Problem statement – Output only these lines, set down exactly: the one containing "You are a computer-use agent. Screen" and each line after it through the end of the records.

Data extracts –
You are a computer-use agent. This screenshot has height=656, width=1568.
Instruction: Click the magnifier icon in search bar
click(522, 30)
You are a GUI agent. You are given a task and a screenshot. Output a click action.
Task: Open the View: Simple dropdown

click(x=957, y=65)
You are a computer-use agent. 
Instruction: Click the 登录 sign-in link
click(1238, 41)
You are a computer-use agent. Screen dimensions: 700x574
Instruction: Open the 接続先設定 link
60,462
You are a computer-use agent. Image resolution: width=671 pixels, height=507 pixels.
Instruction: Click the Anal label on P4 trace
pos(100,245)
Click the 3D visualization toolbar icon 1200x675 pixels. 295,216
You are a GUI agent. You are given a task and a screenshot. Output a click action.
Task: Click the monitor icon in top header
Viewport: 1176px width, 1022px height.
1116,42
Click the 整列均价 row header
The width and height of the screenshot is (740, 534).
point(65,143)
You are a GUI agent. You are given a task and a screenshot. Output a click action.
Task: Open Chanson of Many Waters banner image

Reply to the task –
You are a computer-use agent. Screen dimensions: 700x574
Instruction: Open the 接続先設定 link
60,462
You are a computer-use agent. Image resolution: width=671 pixels, height=507 pixels.
Instruction: Click the Anal label on P4 trace
pos(100,245)
Click the 3D visualization toolbar icon 1200x675 pixels. 295,216
You are a GUI agent. You are given a task and a screenshot. Output a click action.
Task: Click the monitor icon in top header
Viewport: 1176px width, 1022px height.
1116,42
Click the 整列均价 row header
The width and height of the screenshot is (740, 534).
point(65,143)
You are a GUI agent. You are given a task and a screenshot. Output a click action.
Task: Open Chanson of Many Waters banner image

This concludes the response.